◆ Goal: Count the lines in the records below that contain the string "Instruction", treating uppercase and lowercase as different. Reply with the number alone.

Rows from a dataset for grounding on screens:

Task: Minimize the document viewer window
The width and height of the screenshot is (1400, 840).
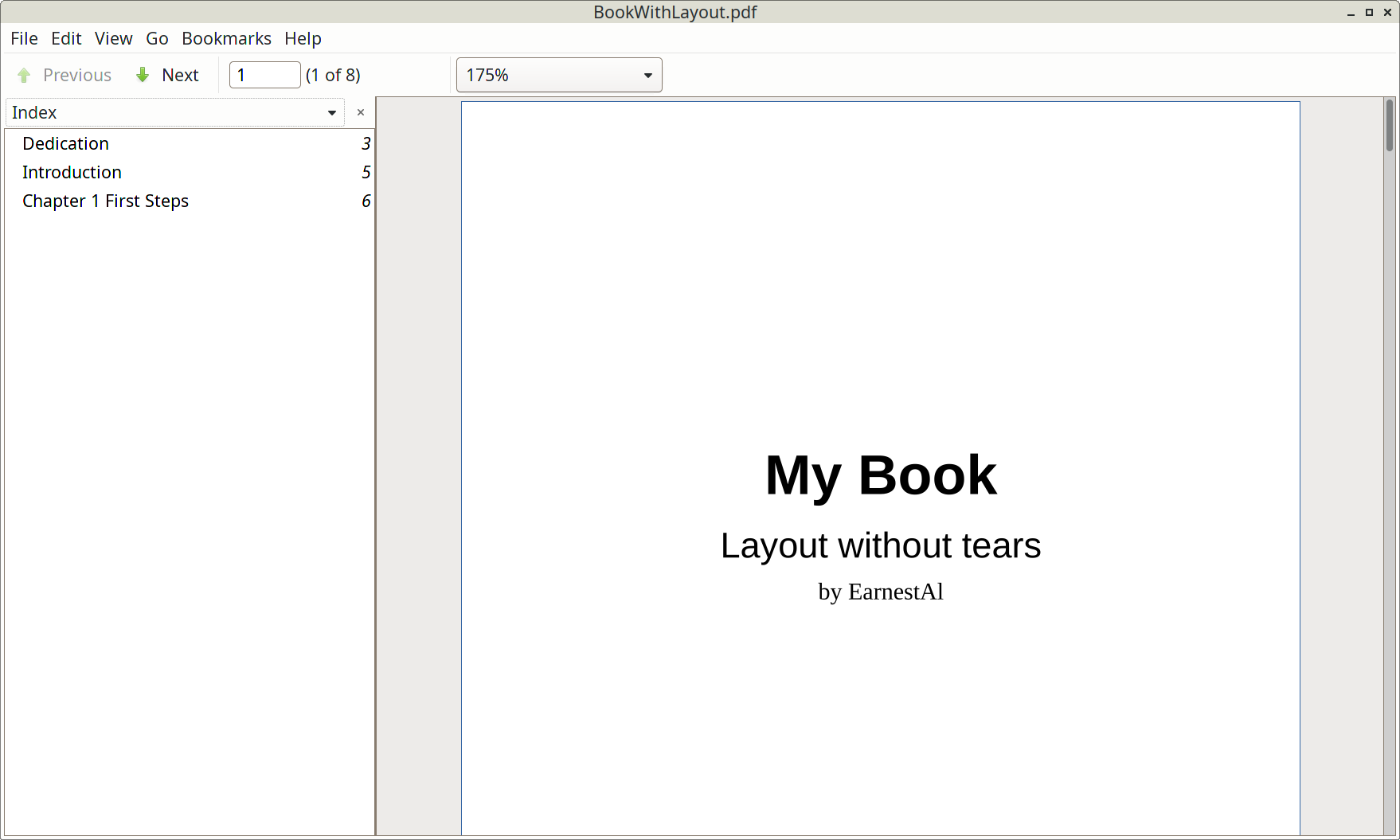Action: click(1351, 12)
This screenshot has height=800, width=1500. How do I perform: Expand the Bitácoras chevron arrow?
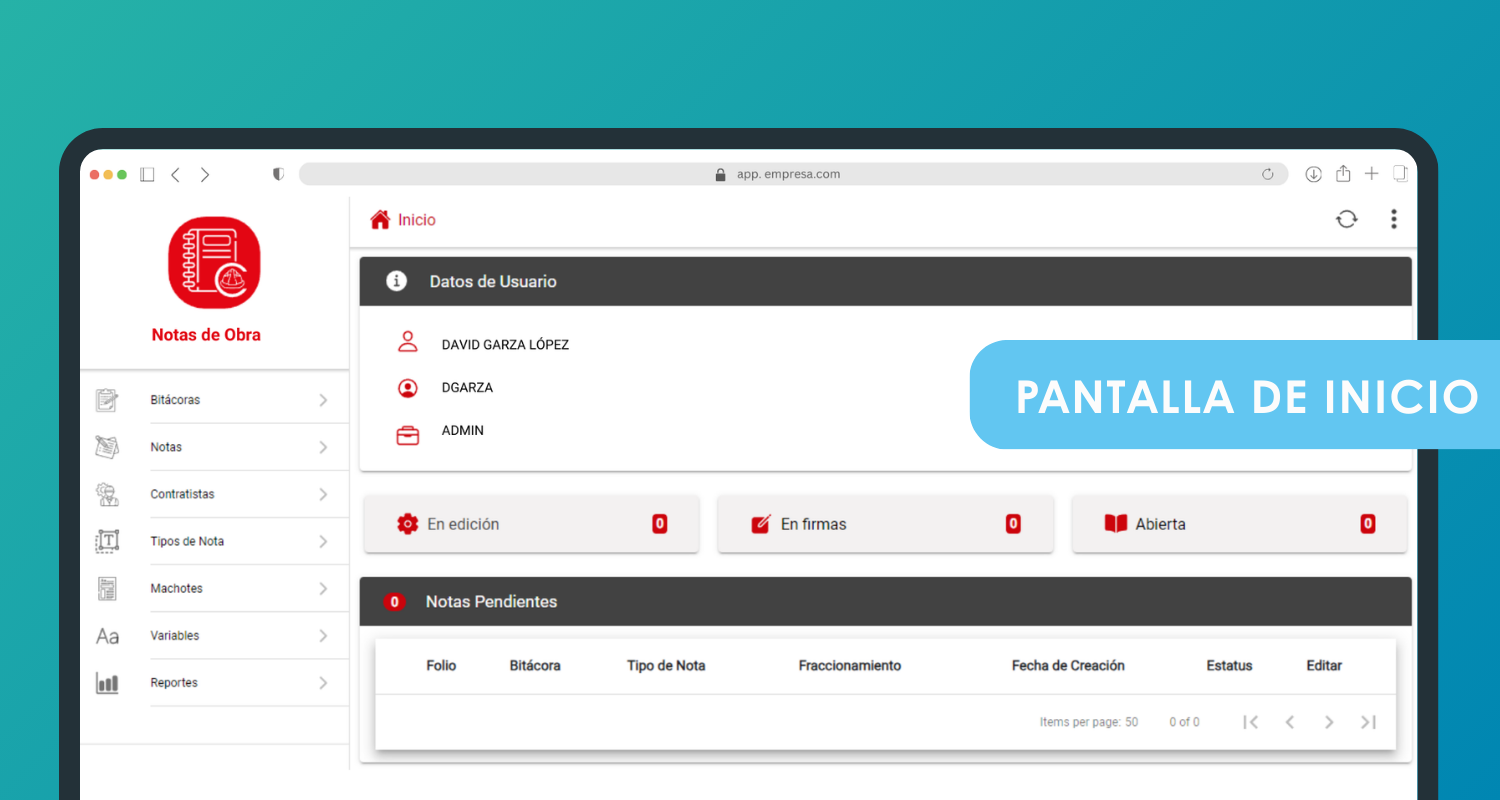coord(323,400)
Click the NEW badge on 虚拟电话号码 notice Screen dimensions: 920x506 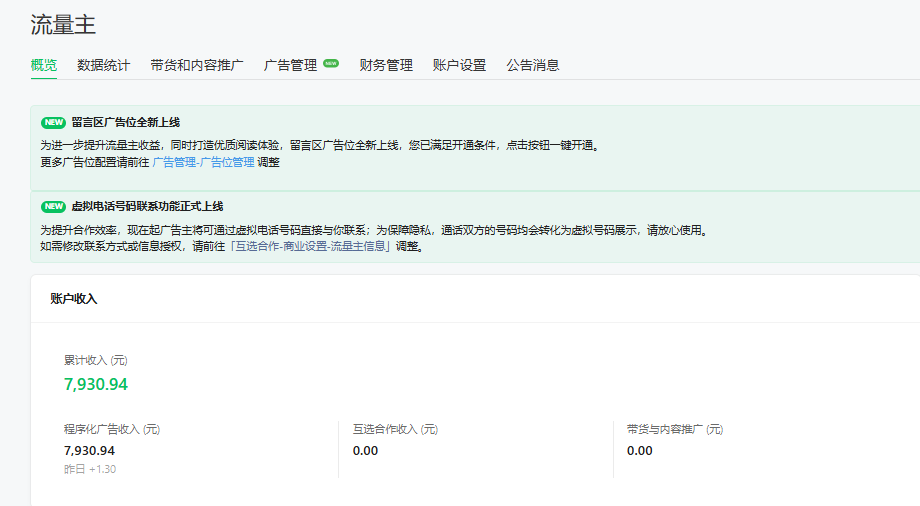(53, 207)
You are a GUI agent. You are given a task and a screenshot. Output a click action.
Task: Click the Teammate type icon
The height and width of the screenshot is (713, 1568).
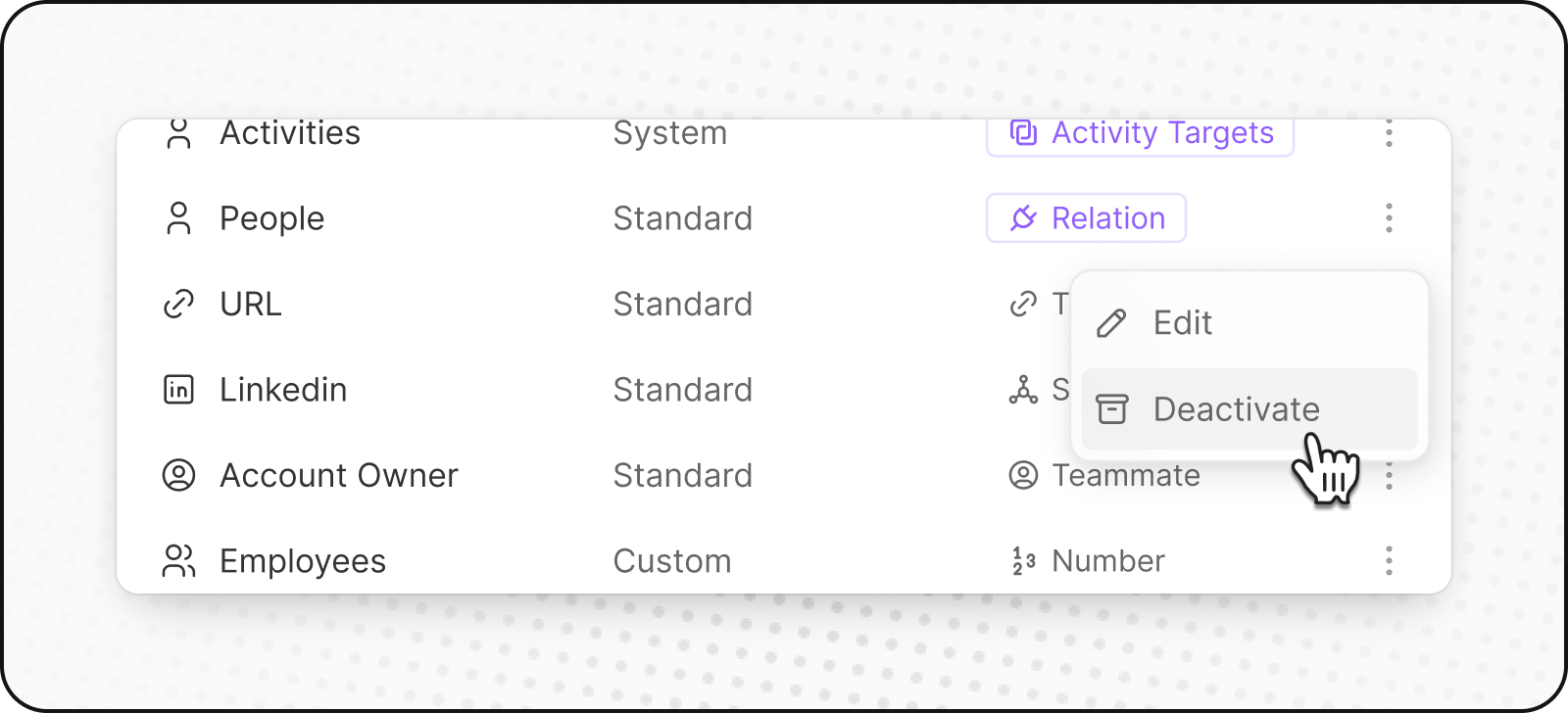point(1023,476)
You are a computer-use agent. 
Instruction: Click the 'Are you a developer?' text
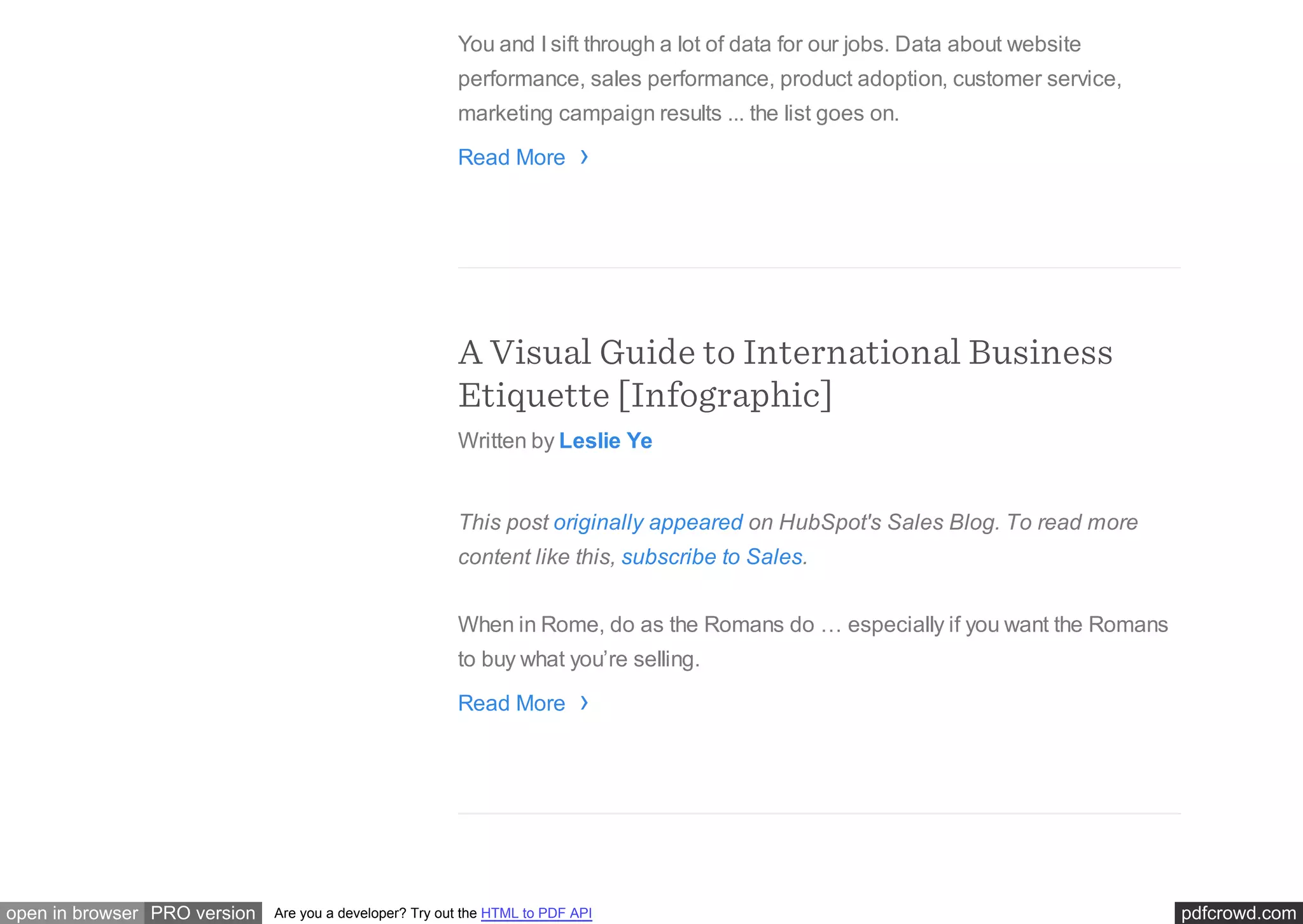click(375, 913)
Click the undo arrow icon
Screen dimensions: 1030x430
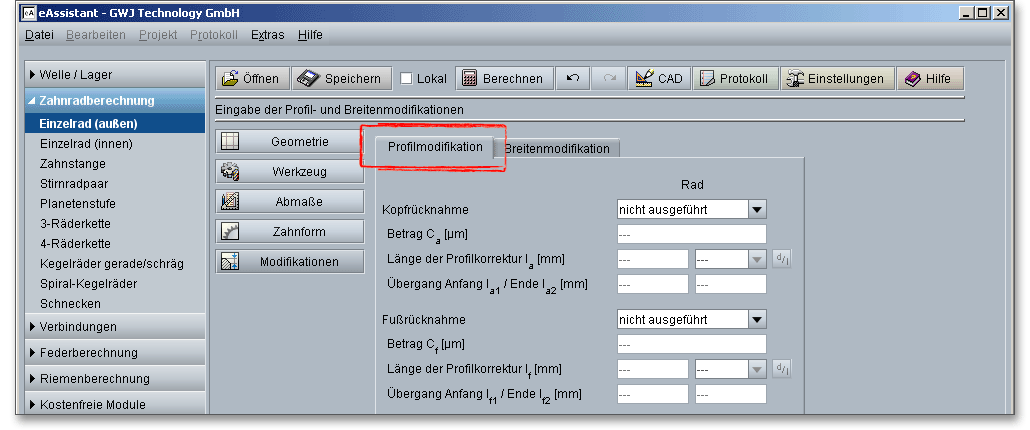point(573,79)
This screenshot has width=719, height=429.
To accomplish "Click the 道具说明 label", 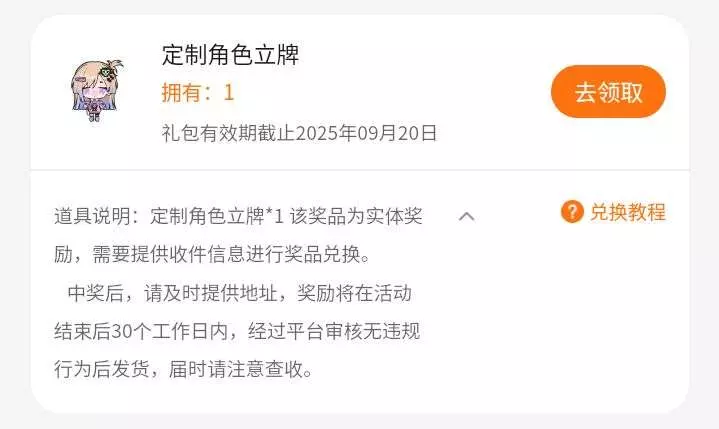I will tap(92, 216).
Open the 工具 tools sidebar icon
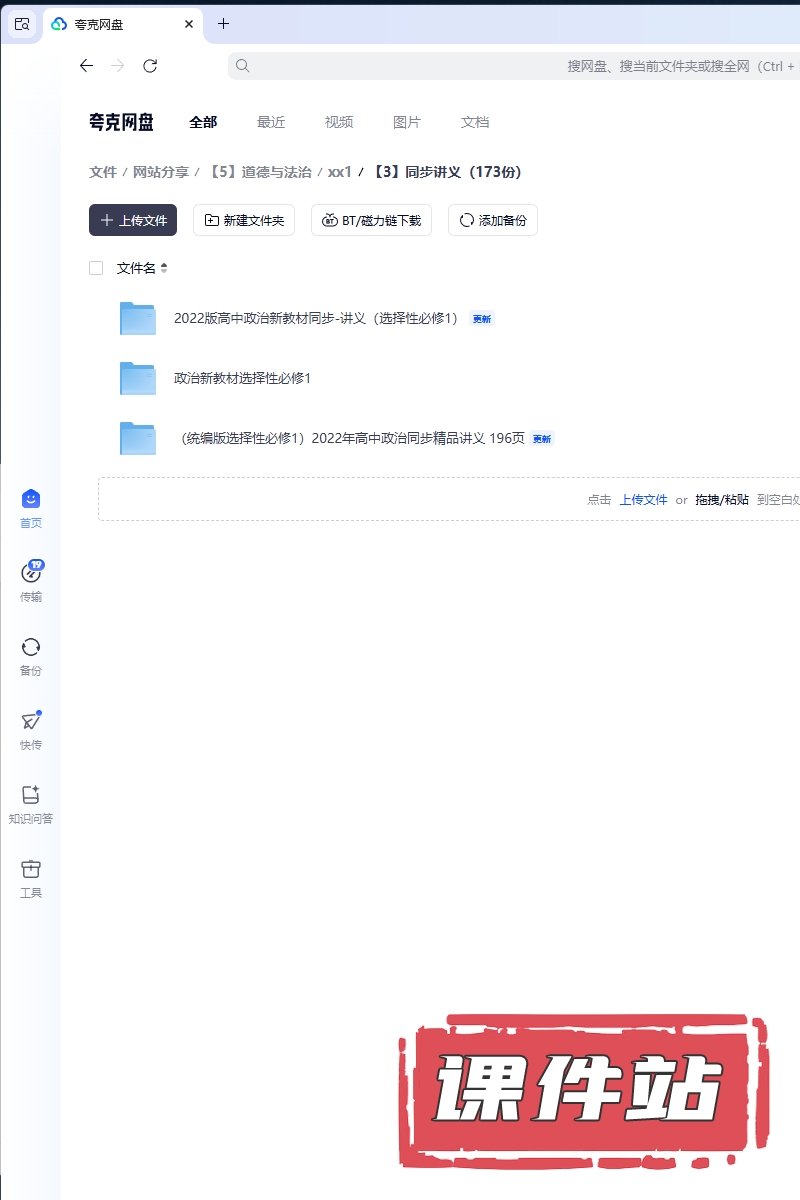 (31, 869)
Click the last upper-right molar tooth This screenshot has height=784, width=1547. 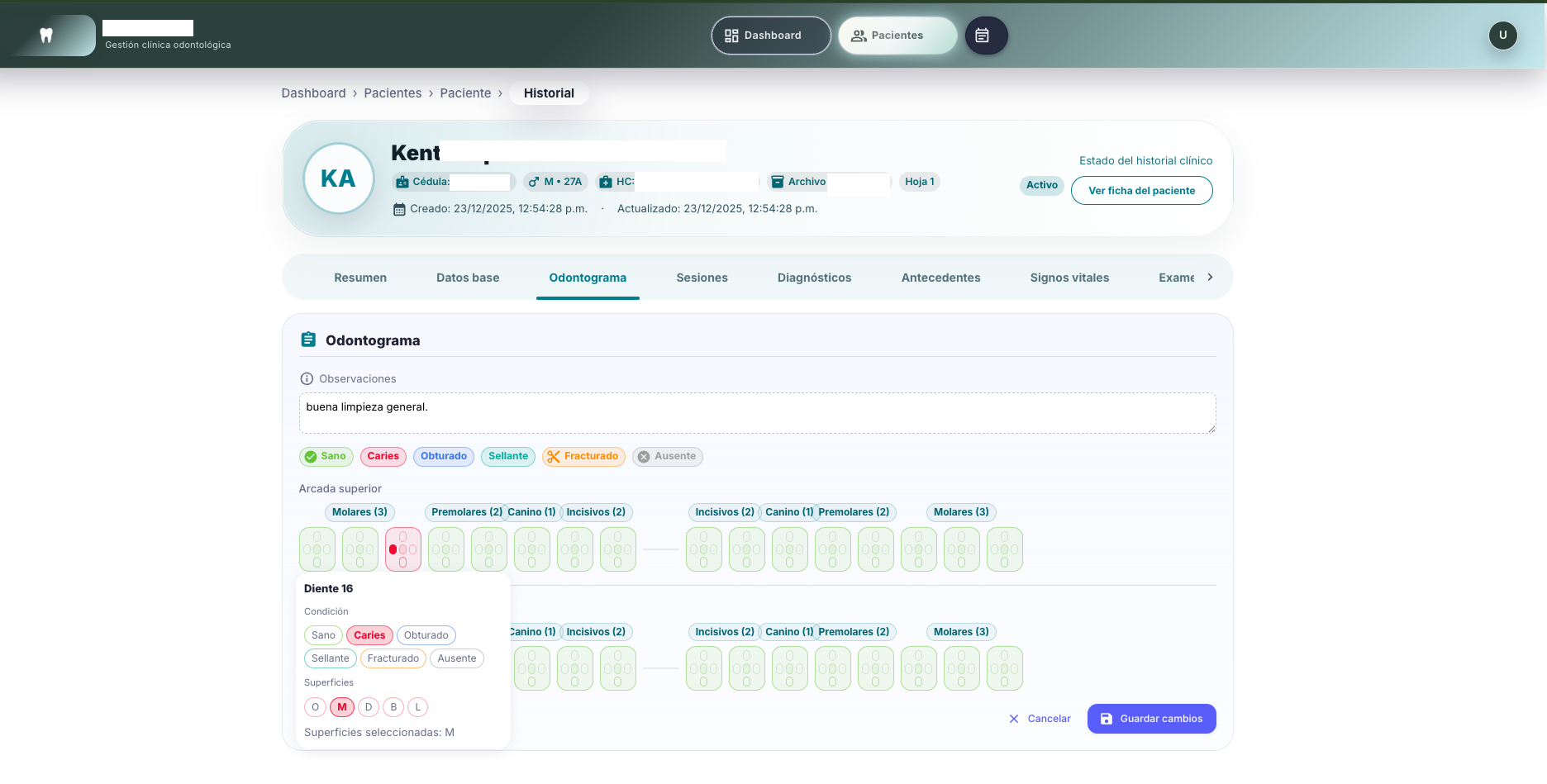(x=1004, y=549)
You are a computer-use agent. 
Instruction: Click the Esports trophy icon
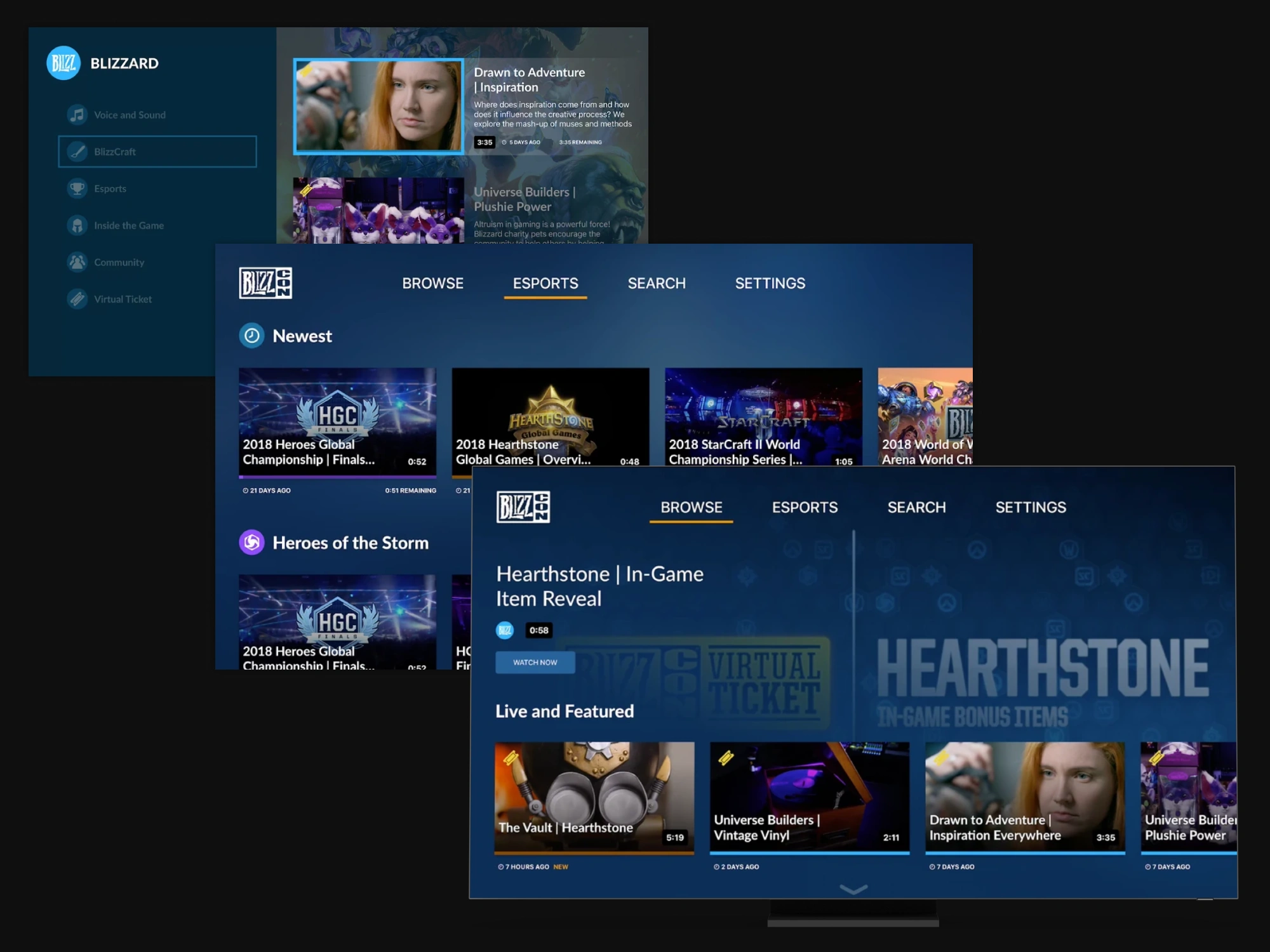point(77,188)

◆ Answer to this problem: 2